Starship hopes to sell its robots to major logistics companies. The cost of the robot is currently less than $2,000. Heinla said Starship robots would cost less than a dollar for each delivery and in the future when scaled, the service could be essentially free. The company says it hopes to replace the need for shopping trips, which is currently the purpose of one third of British car journeys.

Did you know…

• There is enough DNA in an average person’s body to stretch from the sun to Pluto and back 17 times.

• It can take a photon 40,000 years to travel from the core of the sun to its surface, but only eight minutes to travel the rest of the way to Earth.

• The average person walks the equivalent of five times around the world in a lifetime.

• An individual blood cell takes about 60 seconds to make a complete circuit of the body.

For more trivia: www.um.edu.mt/think

Sound bites

• A spectacular image of the Milky Way has been released to mark the completion of the Apex Telescope Large Area Survey of the Galaxy (ATLASGAL). The telescope has mapped the full area of the Galactic Plane visible from the southern hemisphere for the first time at submillimeter wavelengths and in finer detail than space-based surveys. The telescope allows the study of the cold universe, a few tens of degrees above absolute zero.

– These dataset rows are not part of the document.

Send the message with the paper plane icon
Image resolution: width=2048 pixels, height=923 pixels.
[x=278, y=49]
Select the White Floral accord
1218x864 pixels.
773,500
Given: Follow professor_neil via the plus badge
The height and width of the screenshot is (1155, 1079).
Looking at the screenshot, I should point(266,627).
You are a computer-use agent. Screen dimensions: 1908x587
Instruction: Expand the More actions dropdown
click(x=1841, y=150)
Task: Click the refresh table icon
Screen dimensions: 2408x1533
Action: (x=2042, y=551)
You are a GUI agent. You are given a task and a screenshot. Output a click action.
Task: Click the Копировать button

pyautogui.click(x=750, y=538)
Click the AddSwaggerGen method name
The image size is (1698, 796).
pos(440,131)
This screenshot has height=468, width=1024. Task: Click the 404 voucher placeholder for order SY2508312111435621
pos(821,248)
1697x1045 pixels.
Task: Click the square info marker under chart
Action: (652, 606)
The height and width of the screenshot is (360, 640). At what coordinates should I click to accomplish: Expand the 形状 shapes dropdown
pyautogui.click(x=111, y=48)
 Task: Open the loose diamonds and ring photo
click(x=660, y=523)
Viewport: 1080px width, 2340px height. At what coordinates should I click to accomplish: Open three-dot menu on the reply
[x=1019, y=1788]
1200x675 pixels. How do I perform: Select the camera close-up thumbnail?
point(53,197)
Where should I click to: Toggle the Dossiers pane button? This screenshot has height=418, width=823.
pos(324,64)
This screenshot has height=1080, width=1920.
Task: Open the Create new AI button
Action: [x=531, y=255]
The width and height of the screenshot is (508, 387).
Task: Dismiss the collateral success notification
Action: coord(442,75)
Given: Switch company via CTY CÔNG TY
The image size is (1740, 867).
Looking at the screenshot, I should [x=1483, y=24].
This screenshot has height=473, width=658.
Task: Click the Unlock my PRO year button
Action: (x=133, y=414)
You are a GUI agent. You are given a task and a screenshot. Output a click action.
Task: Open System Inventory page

www.sciencedaily.com/releases/2016/02/160224070051.htm

• Half the world’s population (nearly five billion) will be short-sighted (myopic) by 2050, with up to one-fifth (one billion) at a significantly increased risk of blindness if current trends continue. The rapid increase in the prevalence of myopia globally is attributed to, “environmental factors (nurture), principally lifestyle changes resulting from a combination of decreased time outdoors and increased near work activities, among other factors,” according to the journal Ophthalmology.